Personal information
- Full name: Angelo Lekkas
- Born: 29 June 1976 (age 49) Williamstown, Melbourne Victoria
- Original team: Northern Knights
- Draft: 17th overall, 1993 Hawthorn
- Height: 187 cm (6 ft 2 in)
- Weight: 85 kg (187 lb)
- Position: Midfielder

Playing career^{1}
- Years: Club / Games (Goals)
- 1994–2005: Hawthorn / 180 (120)

Representative team honours
- Years: Team / Games (Goals)
- 1999: Victoria / 1 (2)

International team honours
- 2002: Australia / 1 (1)
- ^{1} Playing statistics correct to the end of 2005.

Career highlights
- AFL Rising Star nominee: 1997;

= Angelo Lekkas =

Australian rules footballer (born 1976)

Angelo Lekkas (born 29 June 1976) is a former Australian rules footballer who played his entire professional career with the Hawthorn Football Club in the Australian Football League (AFL). After a stellar year playing in the TAC competition with the Northern knights in 1993 and winning the best and fairest, he was highly sought after by AFL clubs, being a first-round pick in the 1993 AFL draft and number 17 overall.

==Early life==
Lekkas was born in 1976 to Greek parents and grew up in the northern suburbs of Melbourne. Raised by a single mother he has often attributed a lot of his success to his mother's strong personality.

==AFL career==
Lekkas was taken by Hawthorn at pick number 17 overall (Hawthorn's first pick) in the 1993 AFL draft which was a trade for Tony Hall (when Hall left the Hawks for Adelaide).

Arriving at the Hawthorn football club at a time of so many great premiership players meant that Lekkas would spend the first couple years in the reserves while the team would transition into a rebuild.

Lekkas blossomed under coach Ken Judge. starting his career in the seniors as a defender with some midfield glimpses. Lekkas then evolved his game to be one of the main midfielders in the Hawks team being a dynamic midfielder who would regularly kick goals.

In 1999, he was a Victorian state representative
In 2002, he represented Australia in the International Rules series.

After a practice match in February 2005, Lekkas suffered an apparent minor stroke and was told he might never play again. Losing some coordination, Lekkas committed himself to a rehabilitation program and inside 3 months fully recovered.
He made a successful return to AFL football in round 14, 2005, against Geelong where he kicked 3 goals in the first half.

Lekkas shocked most at Hawthorn when he announced his early retirement from AFL football on 26 August 2005, his last game being played at the MCG against Sydney on 27 August 2005. In his retirement speech he told the media that the Hawthorn Football club was a blessing in his life and when asked if he felt like the unluckiest man in the world he responded, "for the good that has happened to me playing this game, I wouldn't touch it".
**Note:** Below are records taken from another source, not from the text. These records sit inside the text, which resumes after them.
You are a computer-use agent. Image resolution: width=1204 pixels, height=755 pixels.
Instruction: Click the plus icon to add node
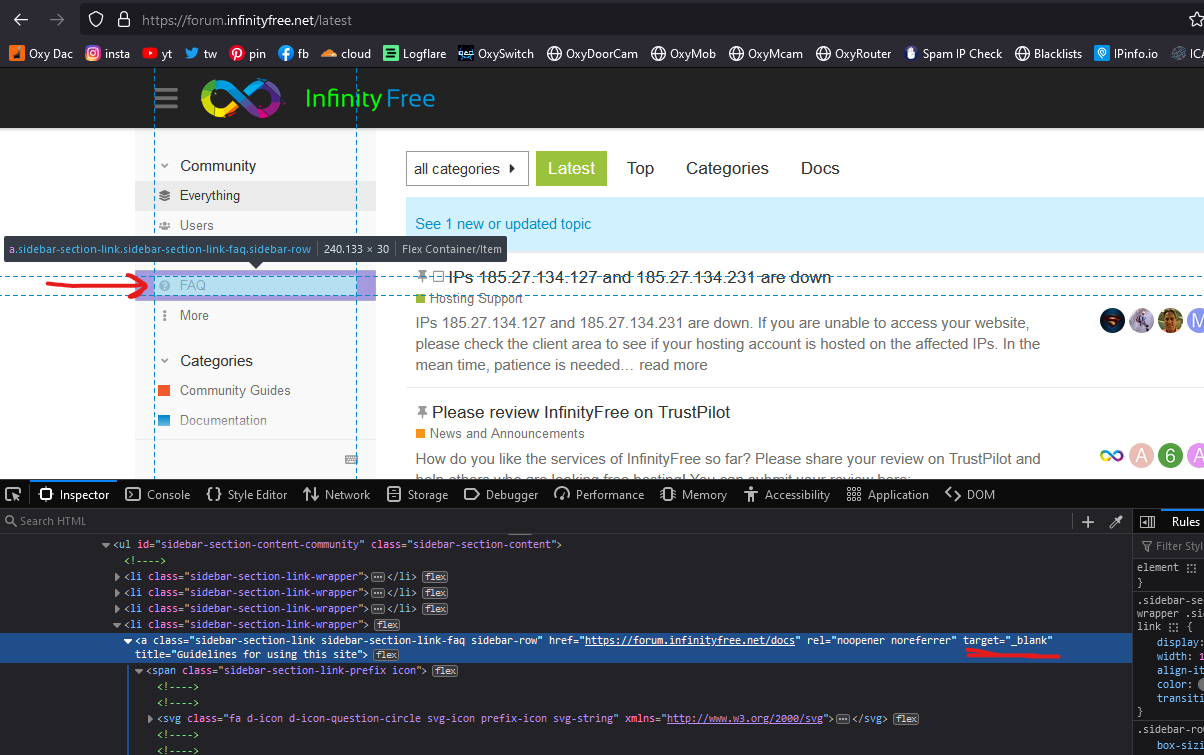click(1088, 521)
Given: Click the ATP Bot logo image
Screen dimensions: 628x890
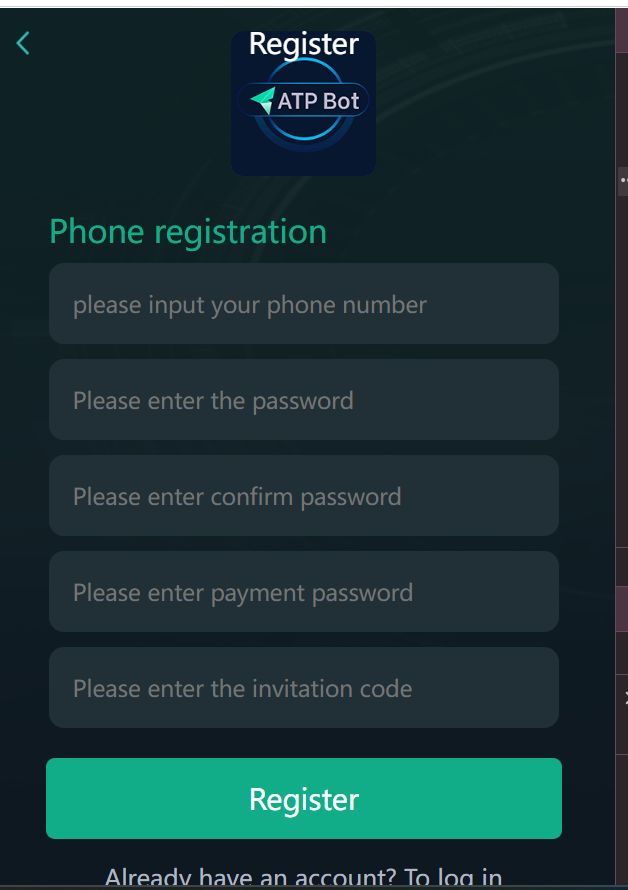Looking at the screenshot, I should tap(303, 105).
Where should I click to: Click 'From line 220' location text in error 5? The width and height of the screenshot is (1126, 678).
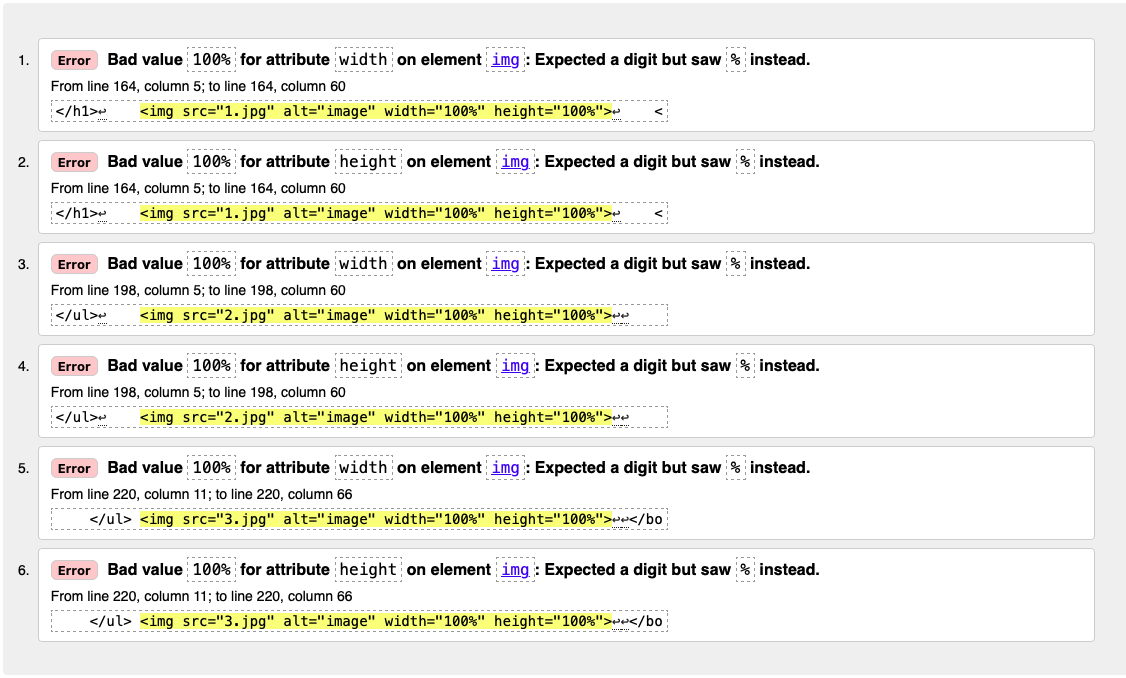(202, 494)
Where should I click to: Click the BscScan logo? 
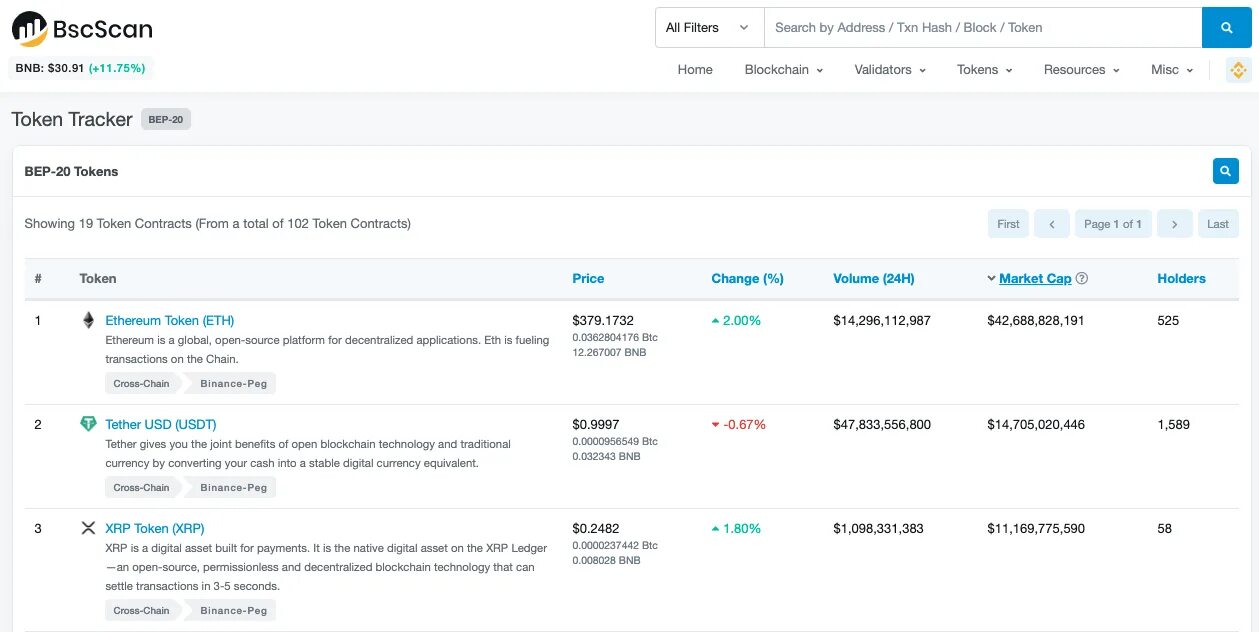pyautogui.click(x=82, y=29)
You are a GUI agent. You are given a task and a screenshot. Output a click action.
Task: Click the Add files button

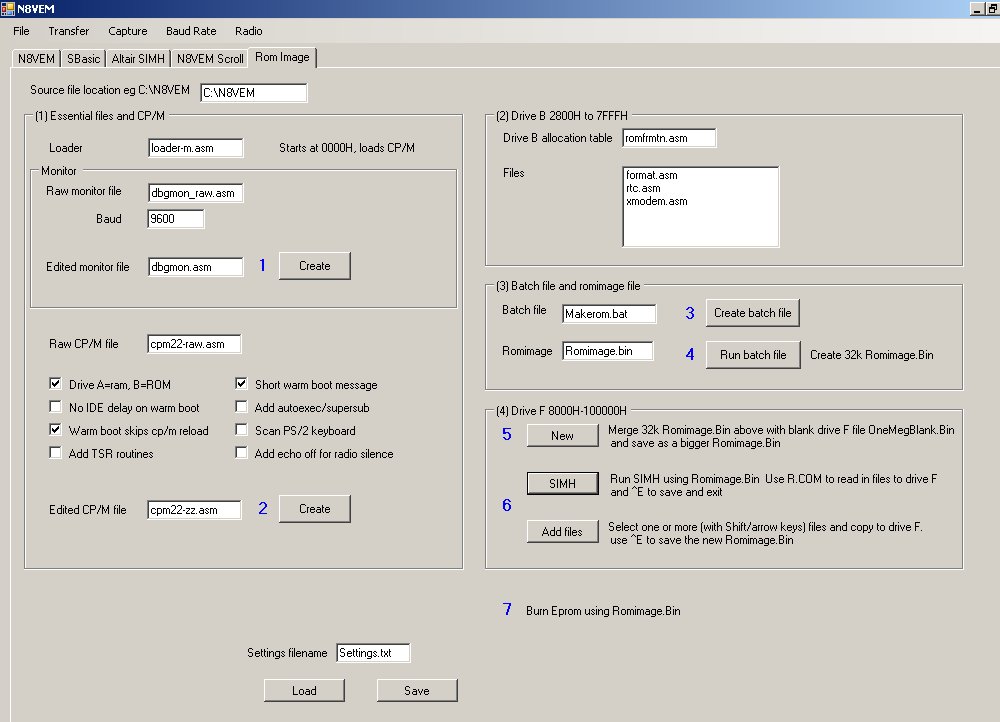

Lekkas finished his AFL career with 180 games and 120 goals to his credit and a career total of 14 Brownlow votes.

==Ambassadorial roles==
Lekkas was named the 2005 stroke foundation Ambassador and in 2007 awarded the Australian Football League multicultural ambassador.
Lekkas was selected to attend the 2005 Anzac presentation in Gallipoli, Turkey, to represent the AFL along with Australian Football Legend Ron Barassi. His AFL role would also take him to South Africa in 2007, where he would oversee a program to encourage the growth of Australian football.

==Return to Australian rules==
After a period of disenchantment with the game, Angelo returned to work with the AFL in 2007 as part-time as a multicultural officer and AFL ambassador and also in a community liaison role at Hawthorn as part of the settlement with the club.

==Present day==
Lekkas now currently runs his own private sports tuition company with a focus on helping fast track young footballers overall development.
Saying that he is passionate about assisting in the development of the next generation of potential AFL players
Lekkas also runs a mortgage brokering company based in Collins street, Melbourne.